Fitting saddles can be tricky. Make sure the saddle makes even contact behind the withers and over the back with relief from pressure over the spine. Many saddles sit too high and cause centralized and uneven pressure across the back. Pressure points are easily identified after a workout. The back will be sweaty, but the pressure points will be dry.
Place the saddle in the center of the back, behind the shoulder blade, the girth falling 4” behind the forearm where the skin is thicker and body begins to swell. I have successfully used cruppers with the buckles set away from the tail to hold it in place. The crupper is adjusted with just enough tension so the tail will still be able to rest comfortably.
I am using the neck sweat on Chasity for lunging to promote a decrease in the crest. When bridling, I press my thumb on the bars of her mouth to get it open and protect her ears with my hands as I pull the crown piece to the poll. This promotes trust and keeps any equine from getting ear shy.
On an English saddle there is a small d-ring that I use to tie up the reins.

▶ _Extracted information_:
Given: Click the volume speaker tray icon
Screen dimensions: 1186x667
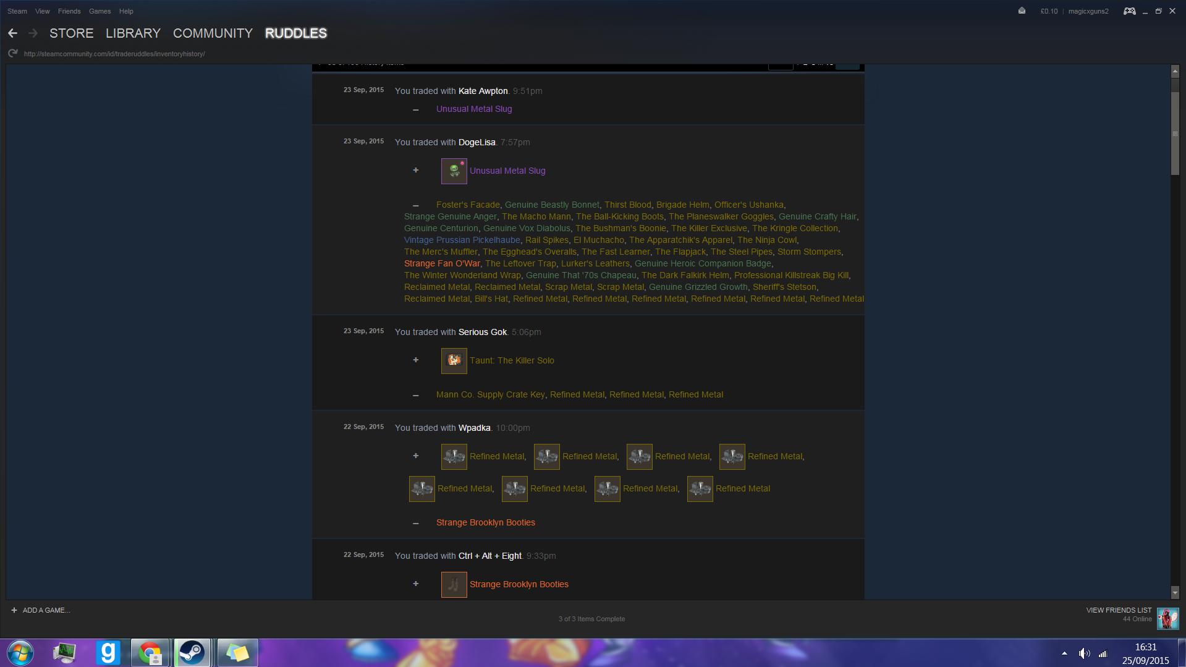Looking at the screenshot, I should click(x=1084, y=653).
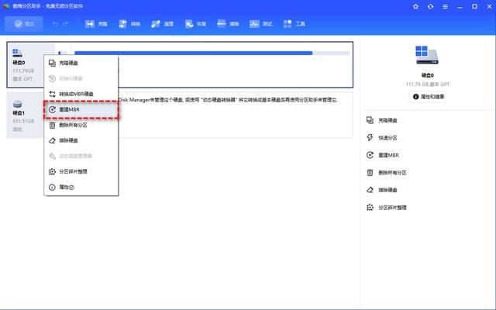Open the 恢复 (Recover) toolbar tool
Image resolution: width=496 pixels, height=310 pixels.
click(196, 24)
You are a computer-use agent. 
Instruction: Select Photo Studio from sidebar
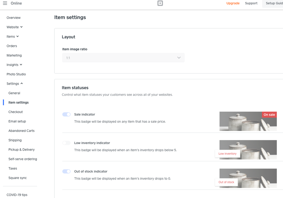[16, 74]
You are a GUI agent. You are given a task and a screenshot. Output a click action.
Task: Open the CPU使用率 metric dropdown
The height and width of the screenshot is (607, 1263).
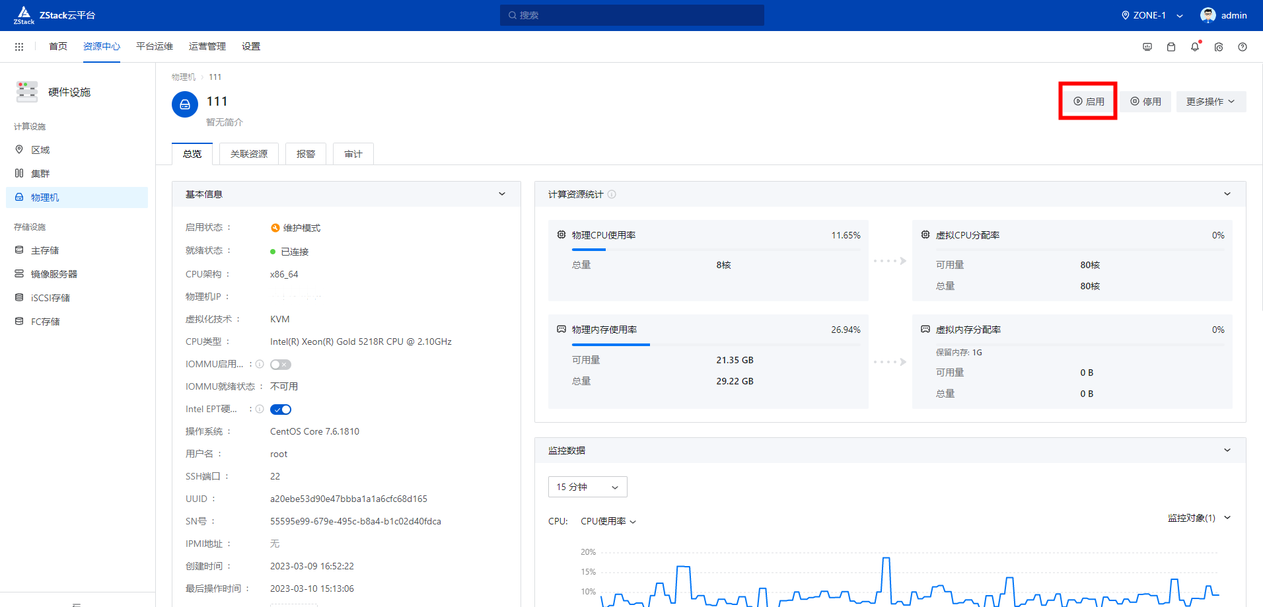[608, 521]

▶ _Work request 1_:
Answer these from the saddle-fitting text above:
(a) How far behind the forearm should the girth fall?
(b) What is the neck sweat on Chasity meant to promote?
(c) What is the small d-ring on an English saddle used for?
▶ _Work request 2_: Please copy word for word the part of the saddle-fitting text above that opens with the words containing "Fitting saddles can" and closes with "will be dry.".

▶ _Exercise solution 1_:
(a) 4” behind the forearm.
(b) A decrease in the crest.
(c) Tying up the reins.

▶ _Exercise solution 2_:
Fitting saddles can be tricky. Make sure the saddle makes even contact behind the withers and over the back with relief from pressure over the spine. Many saddles sit too high and cause centralized and uneven pressure across the back. Pressure points are easily identified after a workout. The back will be sweaty, but the pressure points will be dry.